If you know from experience that the iPhone’s Safari tab limit is 500, you’re likely aware how keeping so many tabs open can strain your device and workflow.

But we don’t always think about how hard it is on our brain to have all those ¯_(ツ)_/¯ open loops in our left-open tabs. Often pulling us as though we should be doing something with them.

Why it sucks to leave too many tabs open

  • The “might want sometime but maybe will never need” items camouflage the “actually important and relevant” items until it all becomes a big pile of avoidance.
  • Once the buildup of “stuff” starts to grow, we’re increasingly likely to add more and more without addressing any, because “Well, what’s a little more? The pile is already enormous.”
  • Whenever we vaguely feel like we “should do something about that” buried, but don’t know exactly where, what, or how much work it will be to resolve, our brain has this lovely habit of blowing it out of proportion. It can feel like a 10-minute task will take 3 hours, so we put it off.
  • Computing issues? (Slow response time, difficulty navigating due to small text size?)
  • There is a constant, nagging sense that this area of our lives needs to be resolved. But it’s never urgent enough to do now. That is a psychological weight that, while not intense, can wear us down over time.

We build up a tremendous pile of task and “should” debt with so many tabs open.

a woman sitting at her desk, resting her head in her hands. She has her laptop, phone, and planner open on her desk

a woman sitting at her desk, resting her head in her hands. She has her laptop, phone, and planner open on her desk

But it’s so easy to leave tabs open:

  • “I’ll do this task/read this thing later.”
  • “Open” feels like “saved,” even if it’s not always reliable.
  • Deciding what a tab means (task? reading? reference? shopping? old guilt task?) is both hard and undervalued
  • Tabs seem like a low-friction “capture tool”, even if they get less usable with more open tabs.
  • We get pulled away to something else before we finish it.
  • Our scarcity-brain sneaks in: “What if I can’t find this again?”
  • Mess attracts mess: The more we have open, the harder it is to realize we’re leaving more open.
  • We just don’t think about leaving that tab open when we move on to the next thing.
  • We want quick access later. (Maybe try pinned tabs, tab groups or, even shudders bookmarks?)

Leaving tabs open is not a trusted system

  • Sometimes we leave tabs open because we intend to come back to them, sometimes they’re just left open.
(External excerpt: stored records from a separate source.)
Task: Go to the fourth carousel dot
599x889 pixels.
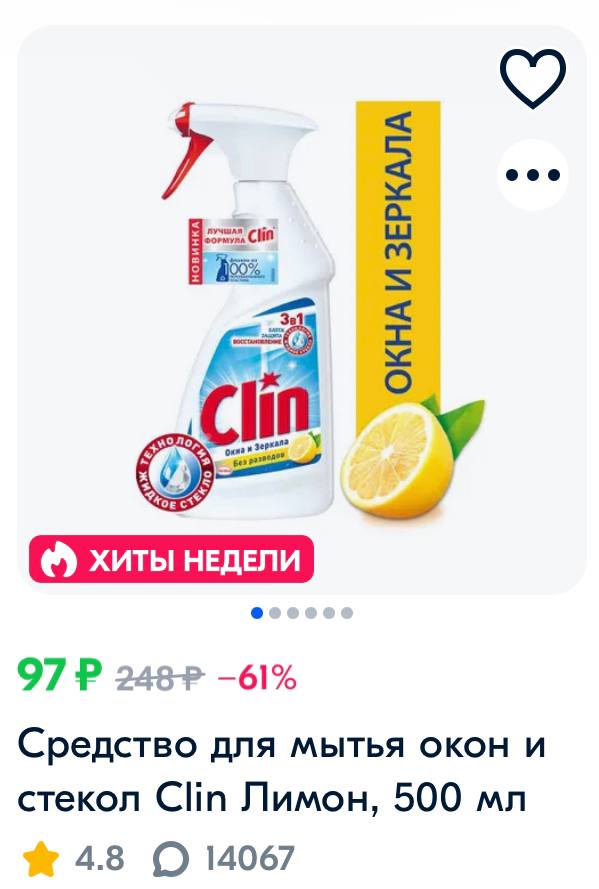Action: tap(311, 612)
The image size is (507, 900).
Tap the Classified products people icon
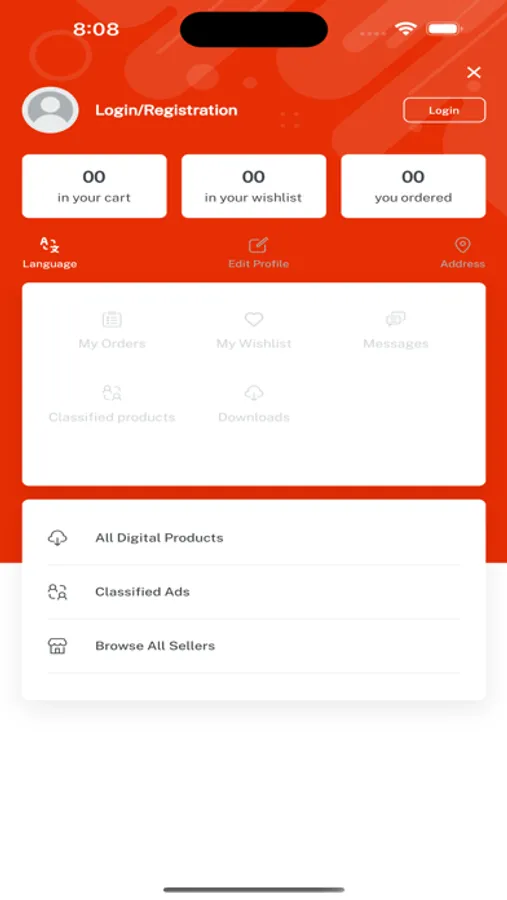pos(112,393)

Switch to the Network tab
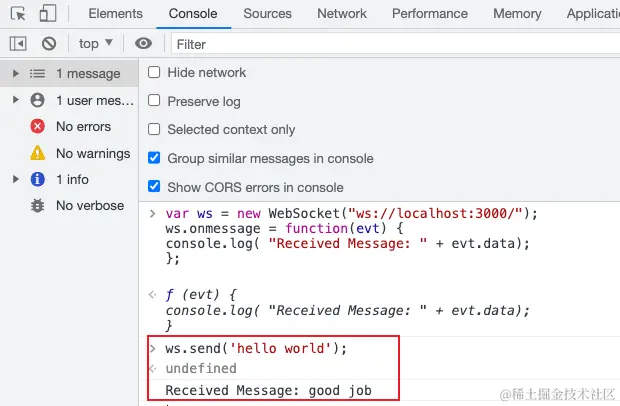pos(342,13)
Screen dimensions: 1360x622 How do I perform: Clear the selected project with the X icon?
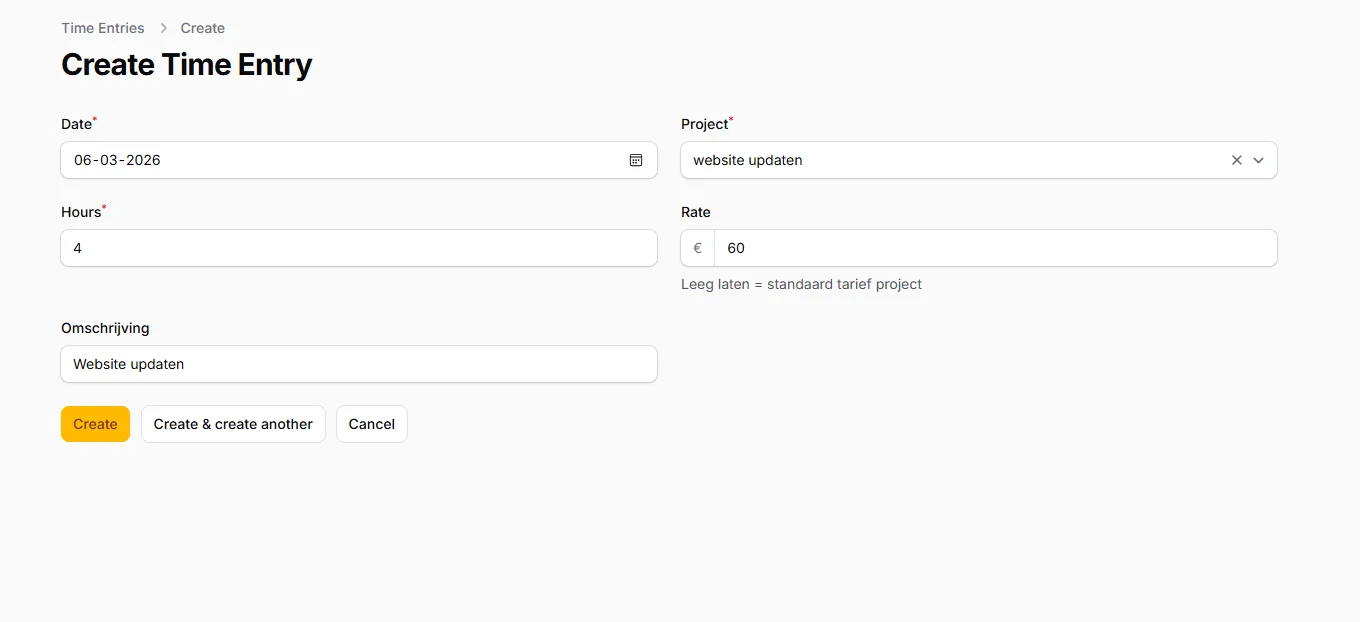pos(1236,160)
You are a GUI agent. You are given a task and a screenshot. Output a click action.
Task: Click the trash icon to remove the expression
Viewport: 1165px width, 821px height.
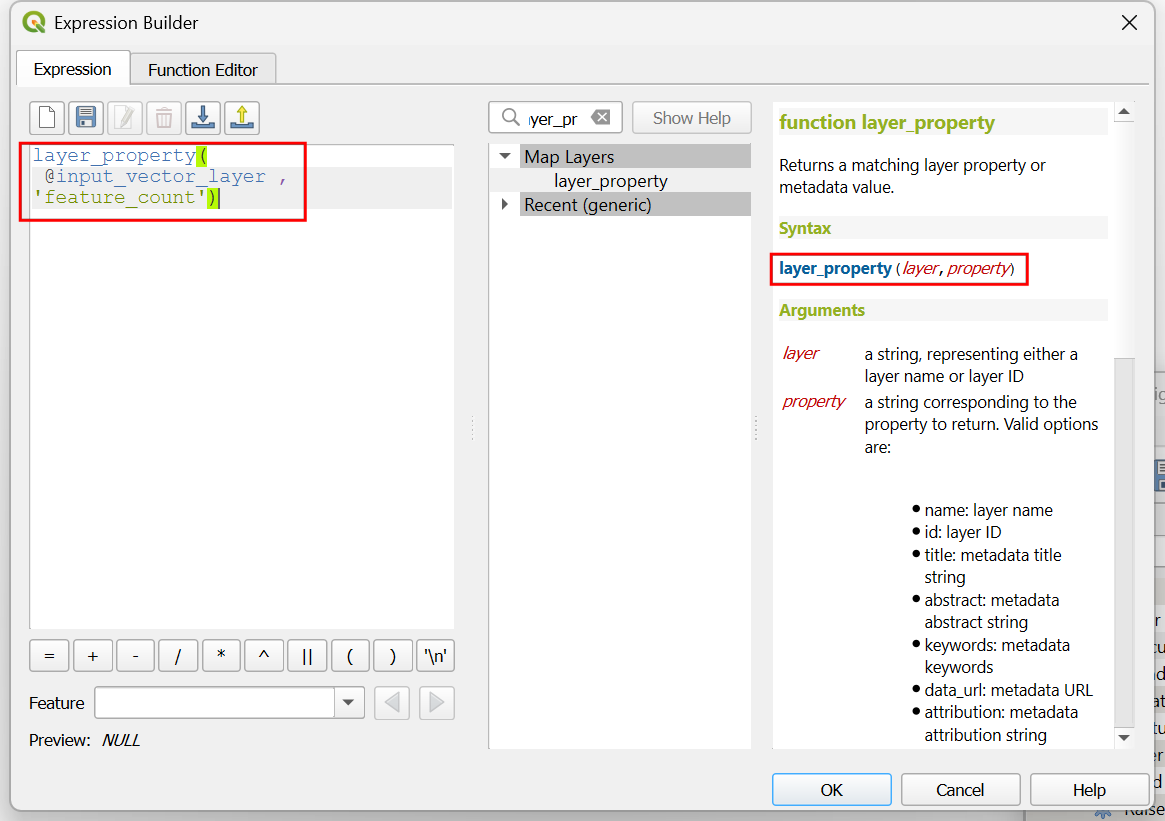[x=164, y=118]
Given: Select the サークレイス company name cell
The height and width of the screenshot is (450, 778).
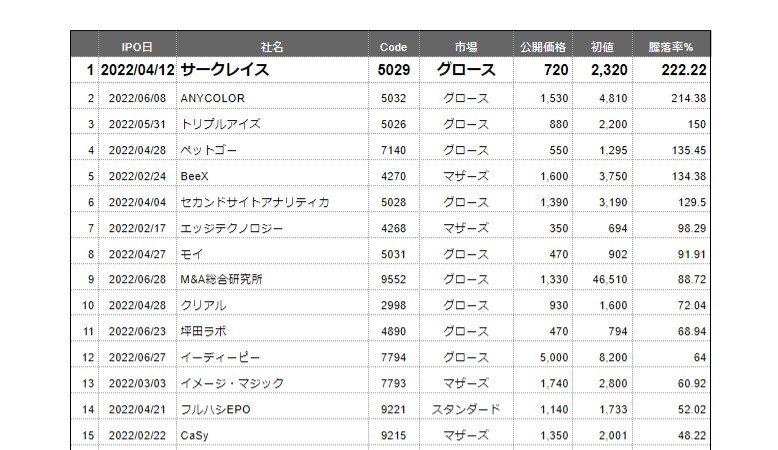Looking at the screenshot, I should click(272, 70).
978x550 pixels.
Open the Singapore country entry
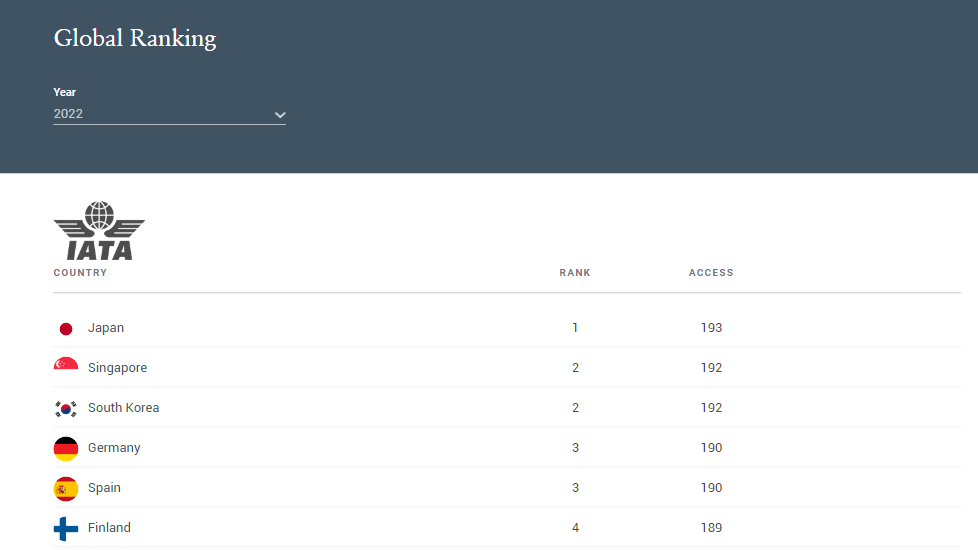pos(117,368)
So some are intentional, and some are forgetful. That makes our tabs a mixed ball of “blech” that we can quickly go numb to, while also feeling guilt over them. These seemingly random tabs can be things like:
    • That funny link your friend sent
    • The obligatory Zoom mtg tabs
    • That thing you wanted to finish applying to
    • That article you will read “someday.”
  • Devices aren’t 100% reliable at keeping the tab you want open. If it gets full or a new link is similar, your open tab could be co-opted by a new page.
    • Or the browser or device could crash
  • it’s easy to think we’ll get to things “later” and pile on the debt for our future self
a note pad with a red sticker reading "don't forget"

a note pad with a red sticker reading "don't forget."
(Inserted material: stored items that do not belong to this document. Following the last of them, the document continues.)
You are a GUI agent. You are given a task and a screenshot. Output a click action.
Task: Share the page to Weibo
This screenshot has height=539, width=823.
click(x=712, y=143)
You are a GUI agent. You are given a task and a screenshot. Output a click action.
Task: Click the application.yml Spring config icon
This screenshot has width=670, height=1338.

If it’s really important, we need to pull the information out and put it with the other things we actually need to do.

The Unsexy Truth

We want to do something with all of those open tabs. We want to be the person who did all those things. But the unsexy truth is that sometimes our forgetfulness—or a browser crash—saves us from our own overly ambitious goals.
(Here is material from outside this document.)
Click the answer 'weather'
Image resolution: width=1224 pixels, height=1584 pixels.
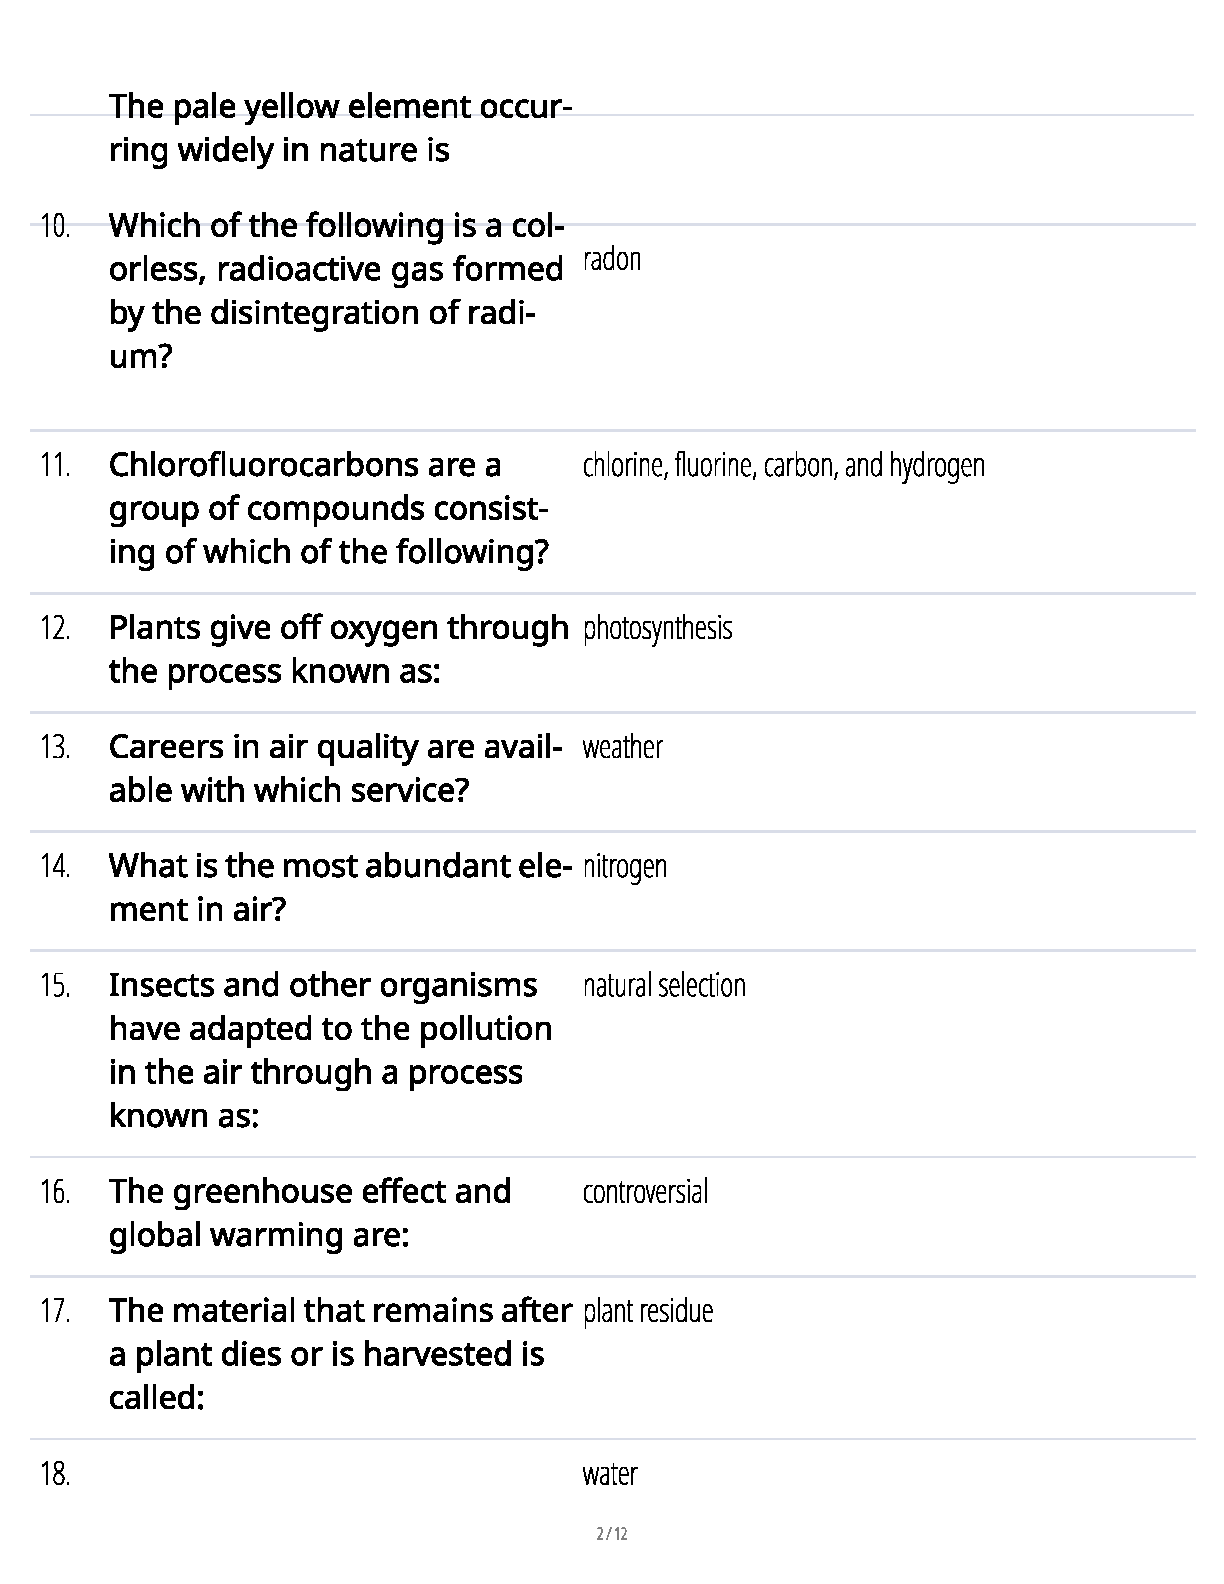pos(622,748)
Unlike tasks in a system (for those folks with a system), we don’t ever look at them mindfully to decide what to take on now, put on hold, or drop entirely. We can’t see them together and compare, “Oh, I totally can’t do all that in the next month with everything else I’ve got going on!” While that process does take discipline and practice (and isn’t in the cards for everyone-- don’t beat yourself up!), it’s also very time and attention-consuming.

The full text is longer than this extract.